The rich rolling hills of South Devon and the flatlands of North Norfolk could all be threatened. So too could the affluent Cotswolds, home to the rich and famous.
Compared to the vast rural areas of America, Britain is a small crowded island and it looks like the Conservative-led government will have a genuine fight with rural and urban communities across the land.
We have already seen communities fighting fracking from Balcombe in Southern England, to Manchester and Lancashire in the North. Many of the proposed areas are traditionally Conservative, so the government is picking a fight with its own voters.
And slowly but surely, fracking development is gathering a-pace. This week, one of the largest British fracking companies, Cuadrilla will submit a planning application to Lancashire county council to frack for a site in the North West.
The company is now boasting that the first quantities of fracked gas could enter the national grid by late next year.
But even this one fracking operation shows the size of the fight ahead, with at least six sites with some 10 to 20 wells at each site. That could be 120 wells in just one fracking operation. In total thousands of wells will be needed. There can only be conflict with communities and householders.
The majority of people are opposed to fracking.

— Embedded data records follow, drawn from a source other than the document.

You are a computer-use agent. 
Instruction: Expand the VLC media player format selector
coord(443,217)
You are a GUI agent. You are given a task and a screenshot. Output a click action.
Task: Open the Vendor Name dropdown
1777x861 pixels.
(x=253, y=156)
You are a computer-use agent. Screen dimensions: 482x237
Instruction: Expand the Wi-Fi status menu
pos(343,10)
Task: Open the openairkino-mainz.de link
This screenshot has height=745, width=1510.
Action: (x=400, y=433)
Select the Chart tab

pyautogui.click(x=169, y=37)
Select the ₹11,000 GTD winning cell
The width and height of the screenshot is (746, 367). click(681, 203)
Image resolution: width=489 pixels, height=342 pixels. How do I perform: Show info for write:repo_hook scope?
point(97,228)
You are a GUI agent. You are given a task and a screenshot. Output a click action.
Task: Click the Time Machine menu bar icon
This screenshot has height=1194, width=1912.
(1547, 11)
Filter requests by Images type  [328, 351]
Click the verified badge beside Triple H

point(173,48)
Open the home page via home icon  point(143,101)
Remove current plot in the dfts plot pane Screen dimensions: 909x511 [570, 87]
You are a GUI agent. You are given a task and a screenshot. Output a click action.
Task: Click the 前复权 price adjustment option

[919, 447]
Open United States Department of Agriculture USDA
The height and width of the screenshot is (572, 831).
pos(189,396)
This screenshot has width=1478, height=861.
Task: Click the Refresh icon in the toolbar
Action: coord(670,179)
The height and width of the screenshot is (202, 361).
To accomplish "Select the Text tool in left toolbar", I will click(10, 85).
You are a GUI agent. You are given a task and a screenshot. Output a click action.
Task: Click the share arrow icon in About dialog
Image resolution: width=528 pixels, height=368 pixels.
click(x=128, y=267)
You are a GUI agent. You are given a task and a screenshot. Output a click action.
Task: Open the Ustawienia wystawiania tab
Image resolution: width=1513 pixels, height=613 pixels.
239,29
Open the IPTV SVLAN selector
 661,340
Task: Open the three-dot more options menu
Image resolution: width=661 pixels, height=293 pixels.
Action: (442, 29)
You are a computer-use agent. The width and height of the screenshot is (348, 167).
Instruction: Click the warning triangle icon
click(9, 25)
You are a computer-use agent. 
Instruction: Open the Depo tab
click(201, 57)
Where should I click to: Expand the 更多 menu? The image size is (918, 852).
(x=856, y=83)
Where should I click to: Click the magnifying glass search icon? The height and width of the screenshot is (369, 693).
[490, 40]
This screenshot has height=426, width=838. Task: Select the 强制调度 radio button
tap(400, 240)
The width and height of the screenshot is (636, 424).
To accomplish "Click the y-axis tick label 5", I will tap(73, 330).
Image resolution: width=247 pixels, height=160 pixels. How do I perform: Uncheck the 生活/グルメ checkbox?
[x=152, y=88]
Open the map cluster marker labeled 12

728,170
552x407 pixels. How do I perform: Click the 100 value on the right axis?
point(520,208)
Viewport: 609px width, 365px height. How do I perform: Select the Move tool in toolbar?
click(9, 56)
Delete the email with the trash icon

A recent YouGov poll revealed 74% of Britons oppose plans to allow fracking under their home without their permission.
In order to get around this, the government is set to change the law to make it easier to frack beneath people’s homes without having to give them compensation or permission.
The boss of Cuadrilla agrees that local communities should get nothing. Francis Egan said: “I don’t think there’s any disturbance. If someone flies two miles above your house, do you get compensation?”
Further pressure to frack came last week from a House of Lords Committee, which urged the government to fast-track fracking and prevent landowners from stopping fracking.
Lord MacGregor, who chairs the Economic Affairs Committee, said: “The committee strongly supports the decision to go ‘all out for shale’ … Developing a successful shale gas and oil industry should be a national priority.”
But Doug Parr, chief scientist at Greenpeace UK, accused the Lords or “cherry-picking the wafer-thin evidence that fits a foregone conclusion about the benefits of shale gas.”
Greenpeace also pointed out that several members of the committee have energy industry interests. One member, Baroness Noakes, holds shares in at least three firms with interests in shale gas, including Centrica.
The fact that this point has hardly caused a ripple of concern in the mainstream media, shows just how corroded our politics has become.